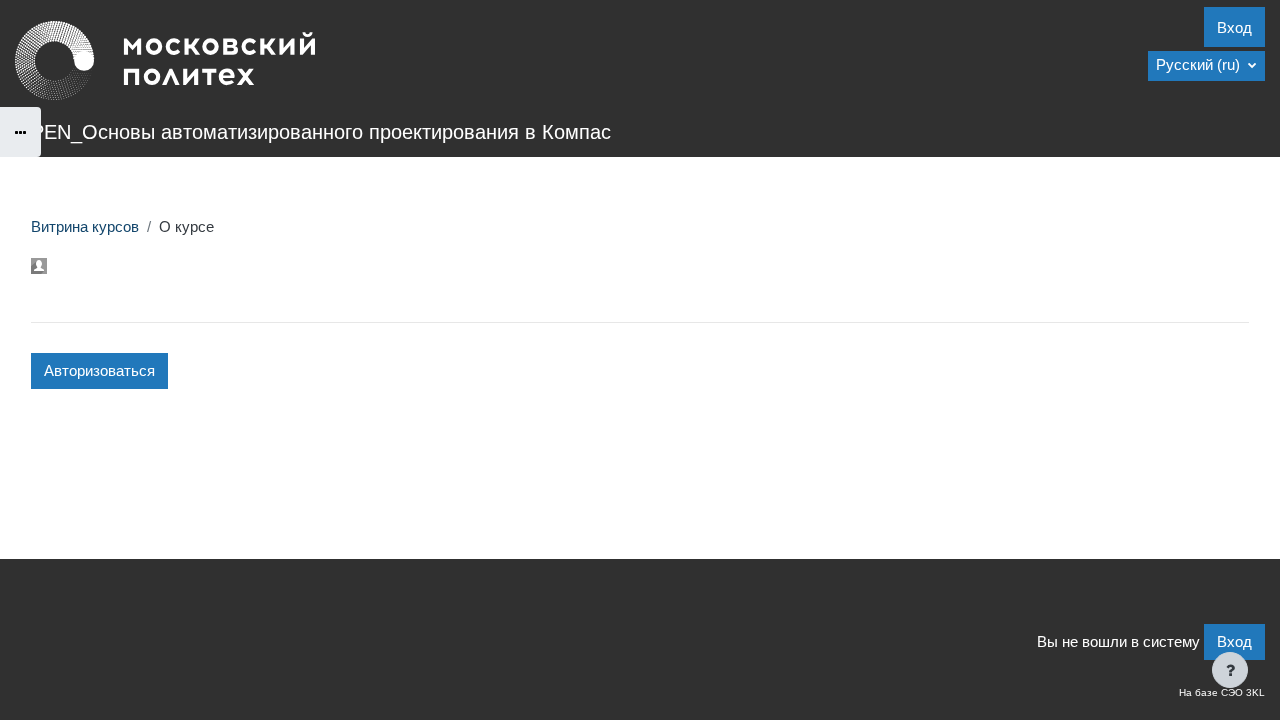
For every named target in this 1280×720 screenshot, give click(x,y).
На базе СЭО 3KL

────────────────────

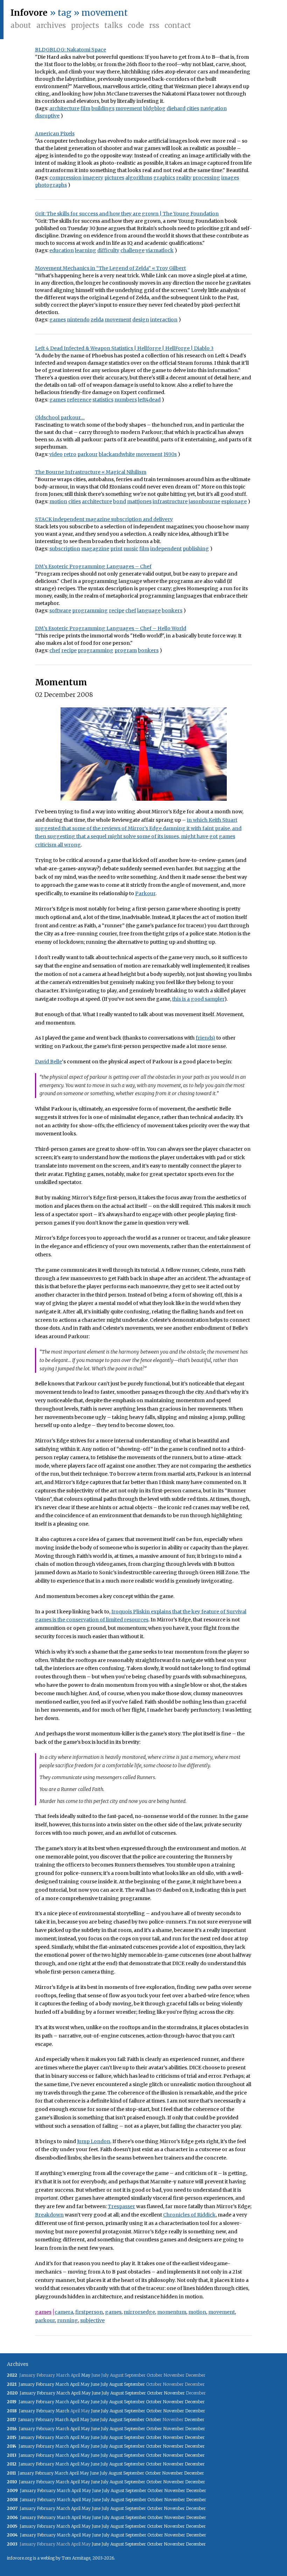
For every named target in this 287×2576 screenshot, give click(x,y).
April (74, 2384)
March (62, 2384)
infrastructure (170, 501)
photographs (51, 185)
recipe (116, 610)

────────────────────

From the entries above, write out only the lines starting at the line that holds "For every named target in this 1280×720" and ending at the line that holds "На базе СЭО 3KL", keeping both and matching them exactly.

▸ RESULT OF THE TASK:
For every named target in this 1280×720 screenshot, give click(x,y).
На базе СЭО 3KL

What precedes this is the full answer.